The past decade has been marked by an incredible increase in Government
revenue… Even in 2016-17, Newfoundland and Labrador has the highest per capita
revenue, and the highest per capita program costs among provinces. We cannot
treat our current situation as only a revenue problem. Our province has a
spending problem.” (p.3)
Still, it is
peculiar phrasing — it seems no one discovered they were out of water until the
well went dry!
Given the
size of the fiscal nightmare, one might reasonably
expect The Way Forward to point to a
definitive and sizeable set of initiatives to achieve spending cuts. It does
nothing of the kind.
Consider the
part that deals with fiscal targets. It says only that the government is “committed
to… exceeding the target for the 2016-17 deficit and maintaining our commitment
to return to surplus in 2022-23.” (p.5)
Return to surplus
should imply an average reduction in spending of around $300 million in each of
the next five fiscal years. Including for this year, additional
borrowing of around $5 billion will be needed — just for the operating account. Not a pretty picture.

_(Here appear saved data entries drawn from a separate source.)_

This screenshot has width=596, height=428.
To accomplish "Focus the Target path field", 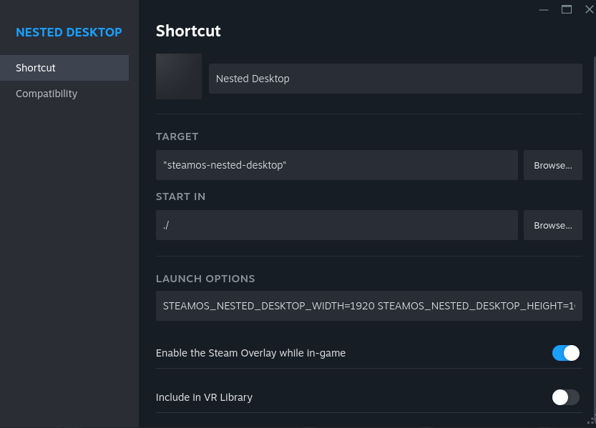I will pos(336,165).
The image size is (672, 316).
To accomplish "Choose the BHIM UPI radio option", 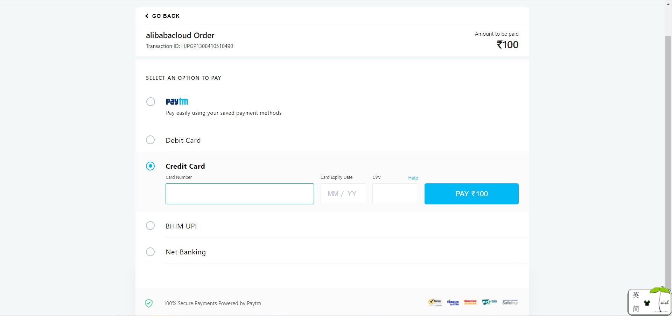I will pyautogui.click(x=150, y=226).
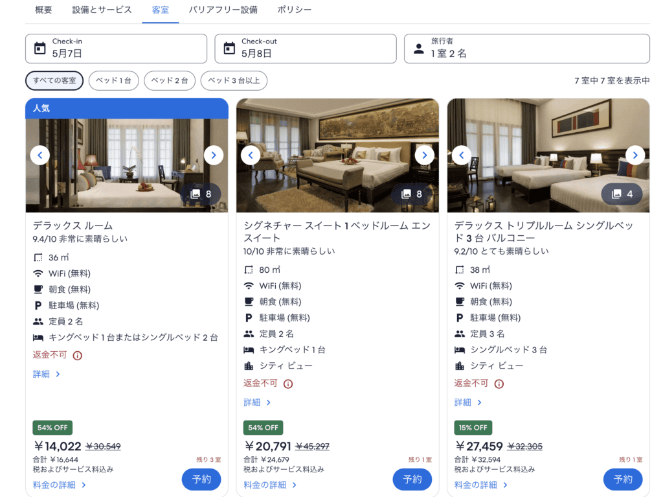Click the Check-in calendar icon

click(x=40, y=48)
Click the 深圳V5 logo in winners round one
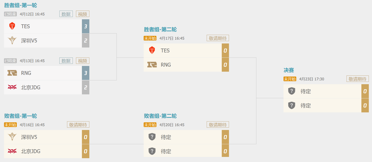The height and width of the screenshot is (162, 372). (x=12, y=41)
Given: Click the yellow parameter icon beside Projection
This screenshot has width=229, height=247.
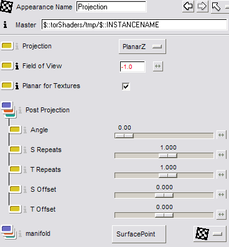Looking at the screenshot, I should (x=7, y=46).
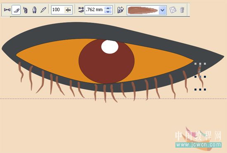Screen dimensions: 227x153
Task: Click the browse folder icon
Action: pos(121,10)

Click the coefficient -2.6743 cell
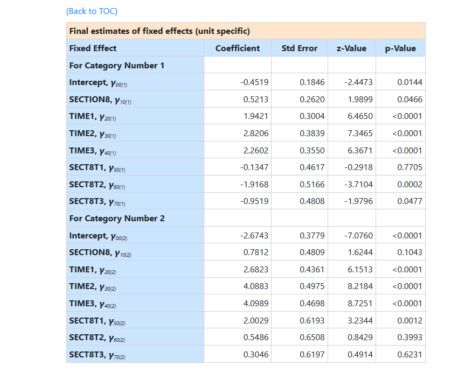pos(254,236)
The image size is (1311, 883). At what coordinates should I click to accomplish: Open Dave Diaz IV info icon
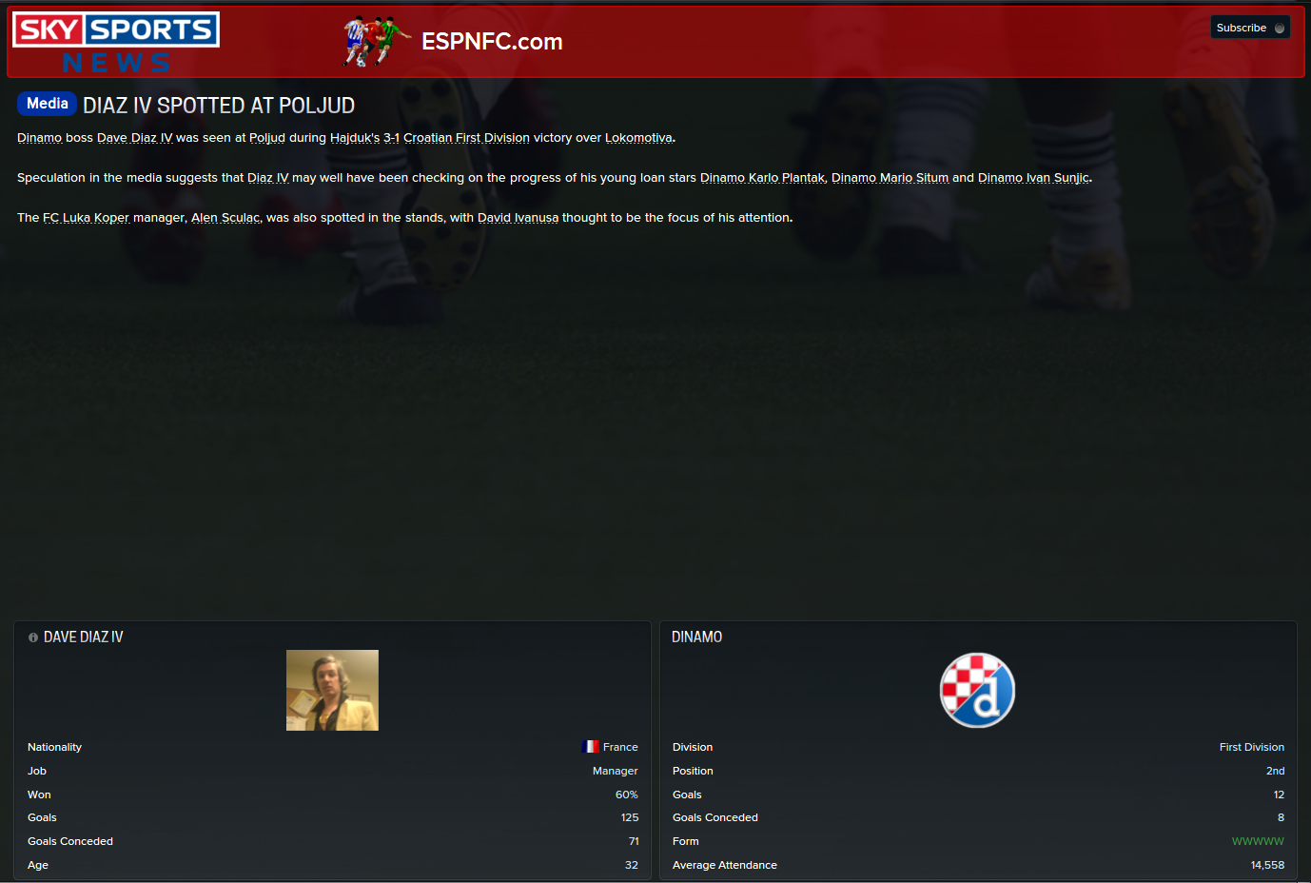pyautogui.click(x=33, y=638)
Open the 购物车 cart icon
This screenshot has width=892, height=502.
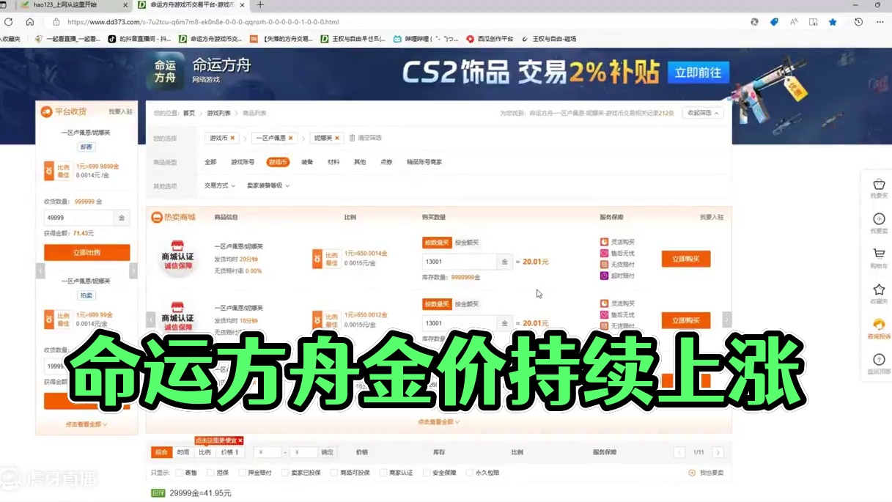coord(879,254)
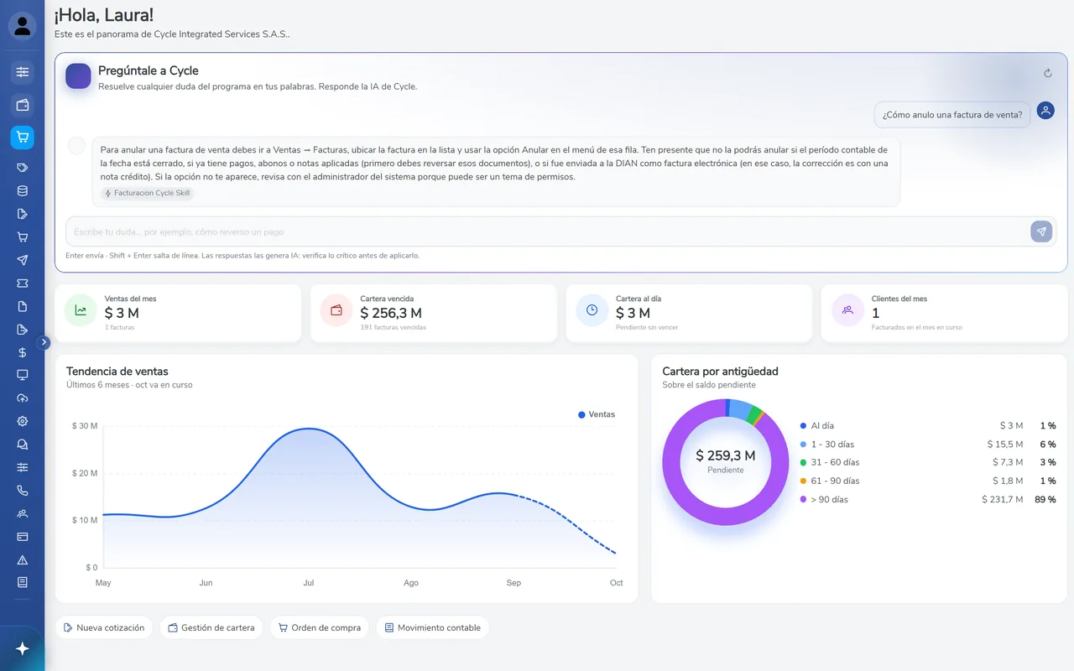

Then, too, this year’s deficit was reduced from $1.83 billion to $1.58 billion — not
by decision-making, but chiefly because oil production and the price were higher
than previously forecast. Six years to a balanced budget is a very long period — especially when you consider that the government offers no benchmarks of
achievement, except to report following each of the plan’s nebulous “three
phases”.
Of course,
the drafters do not take care to say that mid-way through the plan a general
election will be held, that funding for capital accounts and for the Muskrat Falls
project will continue. Essentially, government has given itself the luxury of delaying
fiscal redress for an indefinite period— as if that is an option.
One might be
prepared to cut the government some slack if its retrenchment proposals contained
some specific amounts of targeted savings. Other than the proposed reduction in
leased office space and a cut in boards and agencies by 20% — chump change in
the larger context — we are left with a litany of generalizations: “Adopt a
Flatter, Leaner Management Structure”, “Reduce Silos in Government Operations”,
“Utilize Zero Based Budgeting”… none of which inspire thoughts of a government
preoccupied with crisis.
The Way Forward is not a document constructed in the
Department of Finance - it is not even available as a financial document on the department's web site. This is the creation of a handful of PR types with
access to Tourism’s glossy photographs. It demonstrates no knowledge of what the
solutions to a spending crisis should look like. Many of the financial,
economic, and administrative references are matters that constitute
merely the ongoing minutiae of a large organization.
Normally I’m
not looking for humour in documents like this one. We have Mark Critch, Mary
Walsh, and others to provide entertainment in that department. Still it is
impossible not to guffaw at this line:
“For years, our province had a
strategy of strategies with purpose-built programs and special offices… the
model has resulted in an expensive, complex and crowded suite of programs and
services. Public sector efficiency has not been top of mind.”
Imagine
defining unbridled waste and mismanagement as a “strategy of strategies”. This is surely a tip-off that the government
plans to replace all the people in the Department of Finance with the Office of Public Engagement!
The Tories
applied neither a “model” nor a “strategy” to spending. The money tap facilitated a feeding frenzy — between
senior bureaucrats and politicians. They spent it all and borrowed even more, with
not a thought to consequence.
70% of
government spending is claimed by health, social services, and education. Still,
the document notes:
“High levels of investments in recent years
did not budge many of our most important outcomes in health and education.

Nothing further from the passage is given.